(Passage for review):
----------------

* If a subworkflow completes it sends its result to a parent
workflow by using the scheduler (delayed call) which operates
through the database and has a delay between iterations.
This patch optimizes this by reusing already existing
decorator @action_queue.process to make RPC calls to convey
subworkflow results outside of a DB transaction, similar
way as we schedule action runs after completion of a task.
The main reason for making this change is how Scheduler now
works in HA mode. In fact, it doesn't scale well because
every Scheduler instance keeps quering DB for delayed calls
eligible for processing and hence in HA setup many Schedulers
take same delayed calls often and clash between each other
causing DB deadlocks in mysql. They are caused just by mysql
locking model (it's documented in their docs) so we have
means to handle them. However, Scheduler still remans a
bottleneck in the system and it's better to reduce the load
on it as much as possible.
One more reason to make this change is that we don't solve
the problem of eleminating the possibility to loose RPC
messages (when a DB TX is committed and RPC calls is not made
yet) with Scheduler anyway. If we use Scheduler for scheduling
RPC calls we just shift the place where we can unsync DB and
MQ to the Scheduler. So, in other words, it is a fundamental
problem of syncing two external data sources which can't be
naturally enrolled into one distributed transaction.
Based on our experience or running big workflows we concluded
that simplication of network protocols gives better results,
meaning that the less components we use for network
communications the better. Eventually it increases performance
and reduces the load on the system and also reduces the
probability of having DB and MQ out of sync.
We used to use Scheduler for running actions on executors too by
scheduling RPC calls but at some point we saw that it reduces
performance on 40-50% without bringing any real benefits at
this expense. The opposite way, Scheduler was even a worse
bottleneck because of this. So we decided to eliminate the
Scheduler from this chain and the system became practically
much more performant and reliable. So now I did the same
with delivering a subworkflow result.
I believe when it comes to recovering from situations of
DB and MQ being out of sync we need to come up with special
tools that will assume some minimal human intervention
(although I think we can recover some things automatically).
Such a tool should just make it very obvious what's broken
and how to fix it, and make it convenient to fix it (restart
a task/action etc.).
* Processing action queue now happens within a new greenthread
because otherwise Mistral engine can get into a deadlock
by sending a request to itself while processing another one.
It can happen if we use blocking RPC which is the only option
for now.
* Other small fixes
Change-Id: Ic3cf6c47bba215dc6a13944b0585cce59e4e88f9

----------------

(Activity list):
1 - Why, according to the commit message, does action queue processing now run in a new greenthread?
2 - Can you rewrite the commit message paragraph that begins "We used to use Scheduler for running actions" as a short list that keeps its main facts?
3 - Answer these questions from the commit message:
(a) Which existing decorator does the patch reuse to make the RPC calls?
(b) In which database do the deadlocks between Schedulers occur?
(c) By how much did scheduling RPC calls through Scheduler reduce performance when running actions on executors?

(Excerpted data):
----------------

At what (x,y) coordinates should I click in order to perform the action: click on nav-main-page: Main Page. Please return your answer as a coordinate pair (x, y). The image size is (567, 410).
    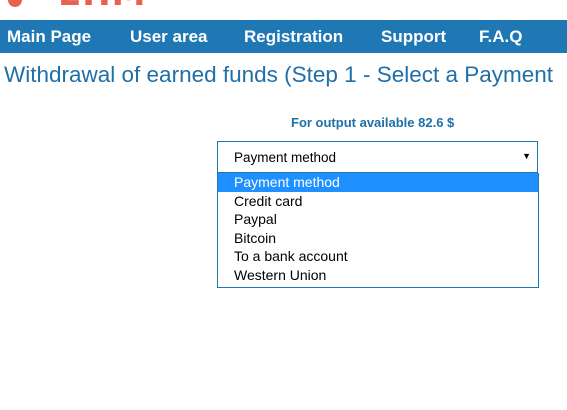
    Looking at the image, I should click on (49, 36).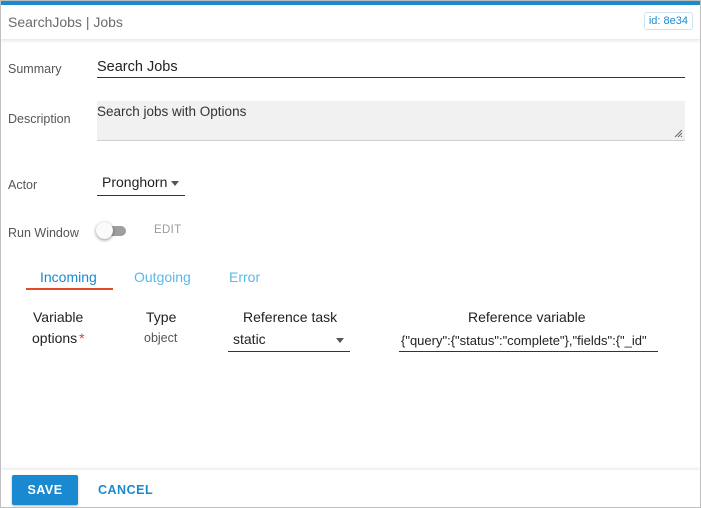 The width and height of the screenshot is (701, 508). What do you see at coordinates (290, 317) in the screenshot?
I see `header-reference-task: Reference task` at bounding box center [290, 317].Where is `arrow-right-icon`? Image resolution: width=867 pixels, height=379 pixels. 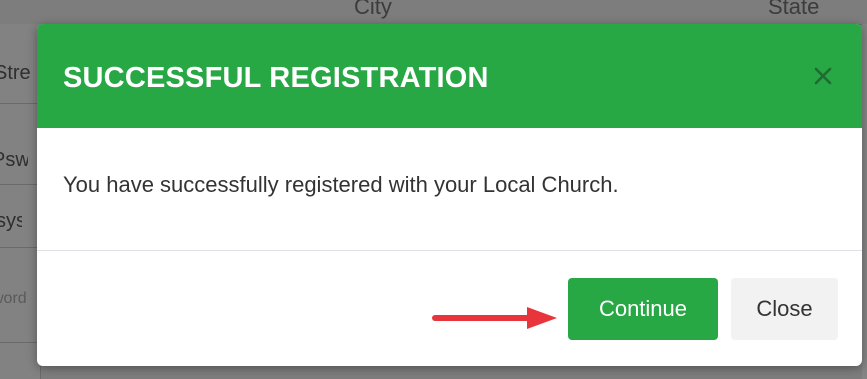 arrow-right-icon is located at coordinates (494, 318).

----------------

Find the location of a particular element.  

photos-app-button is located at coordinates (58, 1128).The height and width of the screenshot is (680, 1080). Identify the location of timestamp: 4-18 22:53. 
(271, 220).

----------------

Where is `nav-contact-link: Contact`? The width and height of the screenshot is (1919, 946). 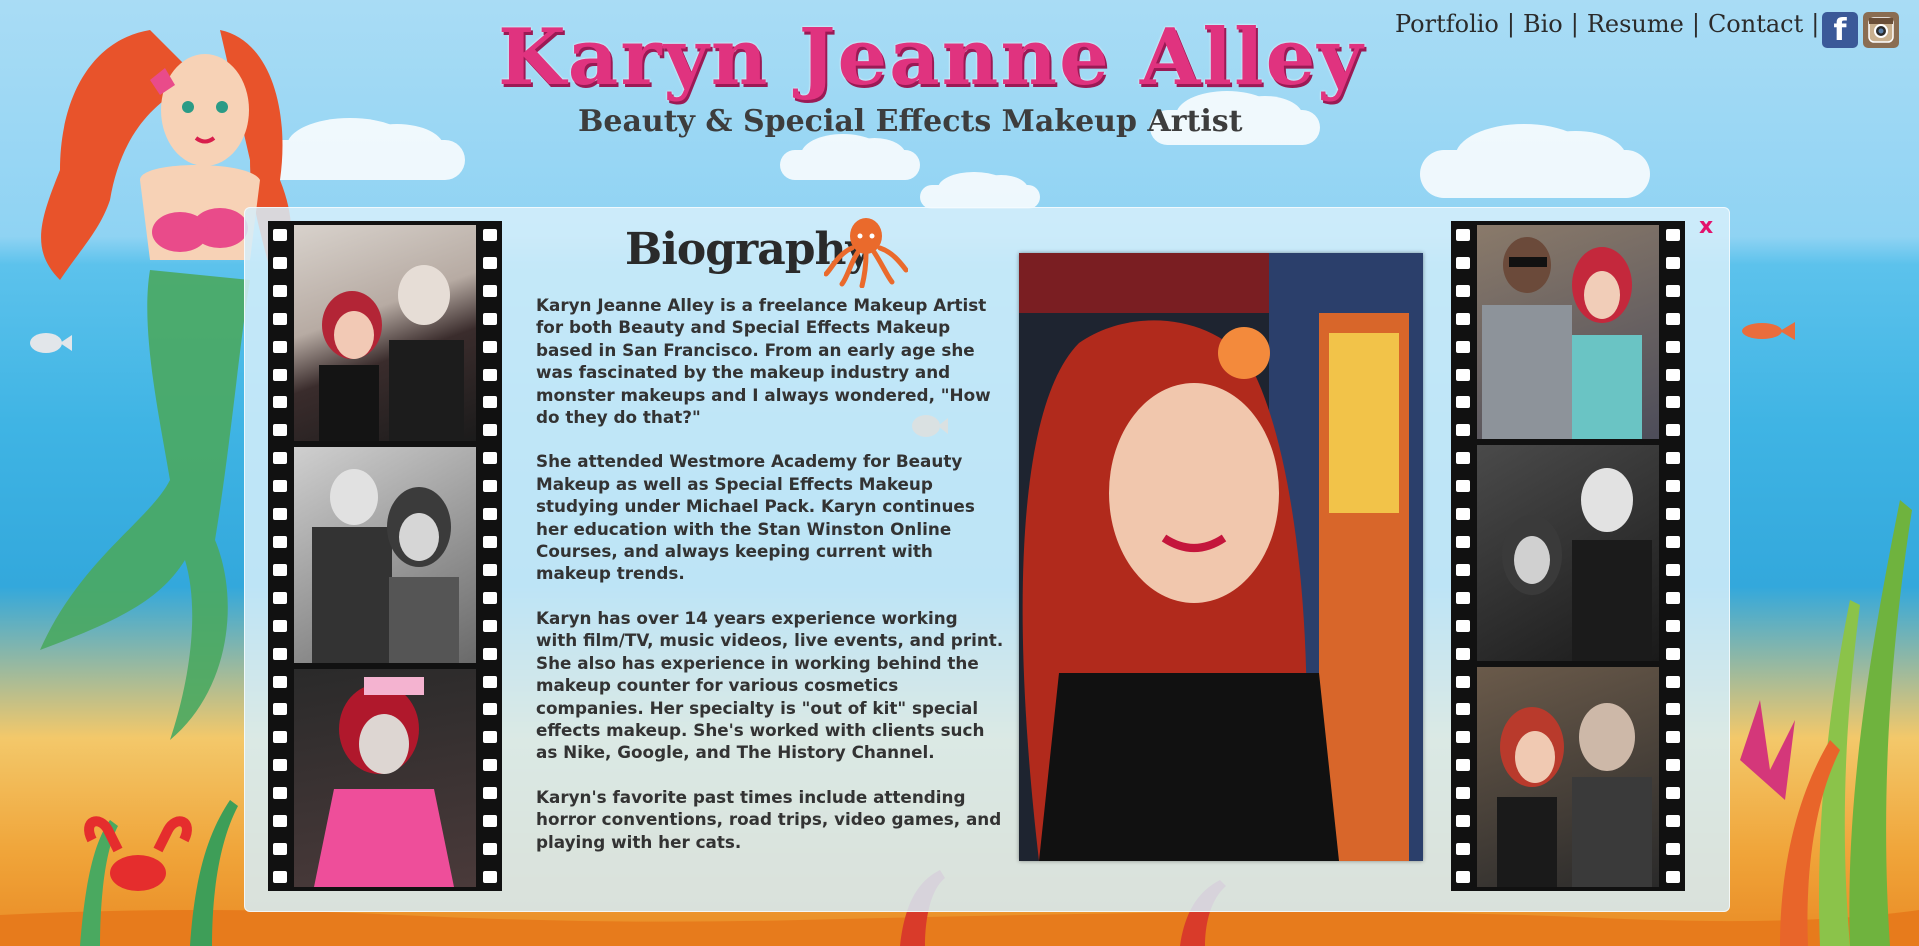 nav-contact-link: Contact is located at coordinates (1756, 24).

----------------

(Answers to the tasks):
1 - Without a separate greenthread, the Mistral engine can deadlock by sending a request to itself while it is still processing another one. This can happen with blocking RPC, which is currently the only option.

2 -
- Scheduler was once used to run actions on executors by scheduling RPC calls.
- This cut performance by 40-50% with no real benefit in return.
- It also made Scheduler an even worse bottleneck.
- Removing Scheduler from that chain made the system much more performant and reliable.
- The same approach is now applied to delivering a subworkflow result.

3 -
(a) @action_queue.process
(b) MySQL
(c) By 40-50%